Document text:
☆ ☆ ☆ ☆ ☆ ☆ ☆

The notorious Tay would have been more agreeable if it had been able to tell when people were messing with it.
Microsoft’s chatbot Tay was taken down quickly last week
after it began tweeting offensive statements promulgating homophobia,
racism, and anti-Semitism while also making attacks on specific
individuals.
Yet three somewhat inappropriate terms are still circulating in relation to Tay: “AI,” “learning,” and “smarter.”
We can argue all day about the nature of AI and how close
or far away various systems are to human reasoning, but it’s a
conversation that just isn't relevant here. The system was designed to
incorporate text from interactions with users into both personal
responses and tweets. It is difficult to apply the word “learning” to
that statistically driven process of recording, slicing, and
reassembling strings of words, let alone to call the entire system AI.
The obvious fixes to Tay have already been suggested. The
developers could give the system a list of terms to avoid, stop it from
learning from a single user, prevent it from making public utterances
based on newly learned material, or even have a human moderate what it
says.
Yet none of those fine engineering fixes would actually address the
root of the bot’s problem: Tay simply had no idea what it was saying.
The fixes are all aimed at helping a system that is not all that bright
get through a conversation without sounding downright evil. They are
designed to make Tay appear smarter without actually making it smarter.
So what would it mean to make Tay seem smarter by actually making it smarter?
One approach can be seen in Siri and her sisters (they are usually
branded as women) like Cortana. These systems recognize keywords
associated with fairly narrow tasks and reel off programmatic replies.
They have considerable power to take action and generate accurate
responses within the areas they understand. But the Microsoft team
behind Tay was clearly trying to make something more broadly
conversational.
At the other end of the spectrum is the “AI complete”
approach, in which the system never sees the light of day until it has
access to all the knowledge required to fully understand everything that
is said to it, everything that these utterances imply, and the full
implications of its own statements in turn.
Software meeting those criteria would need a rich and
complete representation of the world, a massive library of inference
rules that run every time a new fact comes into view, and the ability to
generate language based on every idea and combination of ideas it comes
across or figures out independently. That’s a risky 20-year research
project rather than a product road map.
There is, however, a middle ground between just slicing and
dicing sentences and trying to make something that can understand all
of creation. It involves giving the system just a tiny bit of
knowledge—enough to recognize when a user is trying to game the system.
You don’t have to know everything. You just have to know when someone is
messing with you.

☆ ☆ ☆ ☆ ☆ ☆ ☆

Goal of the exercise:
Please repeat the Tay article word for word from "Yet none of" up to and including "conversational.". The lines that come next have nothing to do with the Tay article.

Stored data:
☆ ☆ ☆ ☆ ☆ ☆ ☆

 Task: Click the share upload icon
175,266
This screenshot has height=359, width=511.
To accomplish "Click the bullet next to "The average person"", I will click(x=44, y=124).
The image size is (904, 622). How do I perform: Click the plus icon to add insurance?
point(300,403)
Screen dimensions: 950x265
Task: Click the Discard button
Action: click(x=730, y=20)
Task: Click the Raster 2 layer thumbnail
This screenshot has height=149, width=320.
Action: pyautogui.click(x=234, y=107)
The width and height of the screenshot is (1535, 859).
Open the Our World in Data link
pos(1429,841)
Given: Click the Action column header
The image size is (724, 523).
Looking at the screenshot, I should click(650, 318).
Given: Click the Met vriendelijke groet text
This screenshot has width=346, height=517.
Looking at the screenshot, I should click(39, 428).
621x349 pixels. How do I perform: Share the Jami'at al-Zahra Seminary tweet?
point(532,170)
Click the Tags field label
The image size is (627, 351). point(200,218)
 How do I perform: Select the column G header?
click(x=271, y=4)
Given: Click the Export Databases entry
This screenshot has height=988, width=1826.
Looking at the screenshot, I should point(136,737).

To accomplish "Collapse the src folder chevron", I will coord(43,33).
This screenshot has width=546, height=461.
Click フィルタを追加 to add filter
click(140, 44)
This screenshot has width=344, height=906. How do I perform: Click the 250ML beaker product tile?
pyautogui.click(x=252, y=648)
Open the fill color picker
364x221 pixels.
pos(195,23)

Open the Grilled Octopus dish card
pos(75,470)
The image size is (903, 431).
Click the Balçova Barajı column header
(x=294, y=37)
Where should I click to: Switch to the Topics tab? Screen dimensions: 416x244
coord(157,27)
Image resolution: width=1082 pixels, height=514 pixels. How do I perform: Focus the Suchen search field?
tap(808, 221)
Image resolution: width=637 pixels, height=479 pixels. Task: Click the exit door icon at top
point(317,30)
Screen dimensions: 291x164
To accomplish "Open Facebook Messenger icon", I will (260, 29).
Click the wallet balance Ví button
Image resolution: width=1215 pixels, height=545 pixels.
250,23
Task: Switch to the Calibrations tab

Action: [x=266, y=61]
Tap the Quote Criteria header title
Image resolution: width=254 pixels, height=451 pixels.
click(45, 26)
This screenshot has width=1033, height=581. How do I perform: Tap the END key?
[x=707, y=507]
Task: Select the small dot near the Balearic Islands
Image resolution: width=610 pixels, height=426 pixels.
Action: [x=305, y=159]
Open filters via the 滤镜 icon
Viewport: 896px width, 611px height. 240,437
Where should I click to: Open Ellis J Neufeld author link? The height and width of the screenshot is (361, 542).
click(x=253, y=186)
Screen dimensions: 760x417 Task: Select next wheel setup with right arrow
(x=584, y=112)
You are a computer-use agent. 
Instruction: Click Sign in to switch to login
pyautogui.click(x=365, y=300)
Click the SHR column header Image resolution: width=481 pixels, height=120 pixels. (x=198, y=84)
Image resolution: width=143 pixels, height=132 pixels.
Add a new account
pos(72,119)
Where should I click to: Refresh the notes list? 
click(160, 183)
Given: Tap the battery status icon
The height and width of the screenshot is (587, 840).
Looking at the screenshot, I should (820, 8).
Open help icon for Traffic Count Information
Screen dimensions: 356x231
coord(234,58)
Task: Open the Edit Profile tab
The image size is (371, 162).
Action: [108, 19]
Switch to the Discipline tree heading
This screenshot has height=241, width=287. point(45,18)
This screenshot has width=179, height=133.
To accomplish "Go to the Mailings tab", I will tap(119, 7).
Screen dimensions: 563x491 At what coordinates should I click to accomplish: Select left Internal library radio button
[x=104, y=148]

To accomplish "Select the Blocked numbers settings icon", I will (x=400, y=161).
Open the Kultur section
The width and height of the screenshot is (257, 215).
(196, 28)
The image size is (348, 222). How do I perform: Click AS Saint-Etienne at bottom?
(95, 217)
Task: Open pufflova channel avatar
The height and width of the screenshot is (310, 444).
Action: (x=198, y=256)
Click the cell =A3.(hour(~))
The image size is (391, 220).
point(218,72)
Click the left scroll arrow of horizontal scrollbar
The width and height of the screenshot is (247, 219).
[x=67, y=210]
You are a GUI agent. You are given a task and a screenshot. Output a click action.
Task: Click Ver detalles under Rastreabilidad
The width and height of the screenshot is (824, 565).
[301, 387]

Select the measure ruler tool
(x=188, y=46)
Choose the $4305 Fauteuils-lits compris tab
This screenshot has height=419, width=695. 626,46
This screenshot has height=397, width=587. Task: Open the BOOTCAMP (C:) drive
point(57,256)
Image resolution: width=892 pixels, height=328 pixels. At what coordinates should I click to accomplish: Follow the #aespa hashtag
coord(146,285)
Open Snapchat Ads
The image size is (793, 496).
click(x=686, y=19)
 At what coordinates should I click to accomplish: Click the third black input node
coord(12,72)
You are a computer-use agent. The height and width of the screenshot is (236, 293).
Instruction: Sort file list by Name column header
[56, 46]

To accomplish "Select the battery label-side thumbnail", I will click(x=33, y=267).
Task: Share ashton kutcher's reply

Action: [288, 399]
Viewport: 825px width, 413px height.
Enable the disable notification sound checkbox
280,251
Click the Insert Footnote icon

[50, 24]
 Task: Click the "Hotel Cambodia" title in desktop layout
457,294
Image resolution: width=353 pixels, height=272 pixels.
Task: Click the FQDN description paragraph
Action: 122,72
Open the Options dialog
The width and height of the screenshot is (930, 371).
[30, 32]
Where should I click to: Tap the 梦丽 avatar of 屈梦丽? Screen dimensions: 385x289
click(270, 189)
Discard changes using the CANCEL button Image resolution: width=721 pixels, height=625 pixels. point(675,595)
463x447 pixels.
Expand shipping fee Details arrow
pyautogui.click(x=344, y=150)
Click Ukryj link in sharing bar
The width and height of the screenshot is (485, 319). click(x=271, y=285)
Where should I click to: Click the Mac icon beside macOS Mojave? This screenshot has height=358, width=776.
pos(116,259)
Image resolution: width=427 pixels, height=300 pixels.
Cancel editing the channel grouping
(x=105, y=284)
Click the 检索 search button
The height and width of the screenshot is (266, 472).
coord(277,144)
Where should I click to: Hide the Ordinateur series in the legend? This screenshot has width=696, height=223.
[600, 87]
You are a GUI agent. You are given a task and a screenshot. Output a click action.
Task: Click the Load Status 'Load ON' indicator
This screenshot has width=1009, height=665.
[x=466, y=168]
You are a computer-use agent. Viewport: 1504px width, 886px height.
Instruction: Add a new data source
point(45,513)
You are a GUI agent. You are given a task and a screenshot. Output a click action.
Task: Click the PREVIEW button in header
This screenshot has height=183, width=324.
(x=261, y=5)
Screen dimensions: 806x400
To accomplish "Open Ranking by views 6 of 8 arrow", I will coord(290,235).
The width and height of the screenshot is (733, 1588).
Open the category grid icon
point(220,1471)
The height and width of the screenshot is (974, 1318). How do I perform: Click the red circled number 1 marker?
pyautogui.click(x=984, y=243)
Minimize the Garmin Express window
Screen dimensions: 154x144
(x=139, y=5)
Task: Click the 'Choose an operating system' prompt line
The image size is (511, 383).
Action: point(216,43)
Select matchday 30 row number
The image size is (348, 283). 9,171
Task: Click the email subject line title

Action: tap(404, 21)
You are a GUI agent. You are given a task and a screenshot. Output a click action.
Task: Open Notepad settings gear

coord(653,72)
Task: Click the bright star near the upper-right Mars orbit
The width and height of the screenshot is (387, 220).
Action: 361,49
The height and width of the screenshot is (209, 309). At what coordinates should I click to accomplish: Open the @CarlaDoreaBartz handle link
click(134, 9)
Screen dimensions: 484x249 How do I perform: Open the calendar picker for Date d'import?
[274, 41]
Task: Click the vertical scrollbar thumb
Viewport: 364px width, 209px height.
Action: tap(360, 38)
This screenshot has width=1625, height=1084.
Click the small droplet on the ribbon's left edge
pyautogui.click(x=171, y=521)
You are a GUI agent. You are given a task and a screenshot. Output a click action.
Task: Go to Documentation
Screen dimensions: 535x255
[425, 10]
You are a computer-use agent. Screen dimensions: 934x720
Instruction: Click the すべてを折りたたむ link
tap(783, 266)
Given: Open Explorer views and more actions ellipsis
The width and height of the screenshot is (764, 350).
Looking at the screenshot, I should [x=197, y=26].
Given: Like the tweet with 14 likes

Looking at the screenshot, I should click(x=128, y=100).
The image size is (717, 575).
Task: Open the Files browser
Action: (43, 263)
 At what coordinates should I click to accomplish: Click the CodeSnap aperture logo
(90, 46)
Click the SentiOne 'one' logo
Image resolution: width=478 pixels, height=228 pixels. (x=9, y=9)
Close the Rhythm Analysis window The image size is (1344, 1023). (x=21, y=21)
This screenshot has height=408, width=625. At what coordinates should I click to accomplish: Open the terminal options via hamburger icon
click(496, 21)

☆ ☆ ☆ ☆ ☆ ☆ ☆

Written response:
Yet none of those fine engineering fixes would actually address the
root of the bot’s problem: Tay simply had no idea what it was saying.
The fixes are all aimed at helping a system that is not all that bright
get through a conversation without sounding downright evil. They are
designed to make Tay appear smarter without actually making it smarter.
So what would it mean to make Tay seem smarter by actually making it smarter?
One approach can be seen in Siri and her sisters (they are usually
branded as women) like Cortana. These systems recognize keywords
associated with fairly narrow tasks and reel off programmatic replies.
They have considerable power to take action and generate accurate
responses within the areas they understand. But the Microsoft team
behind Tay was clearly trying to make something more broadly
conversational.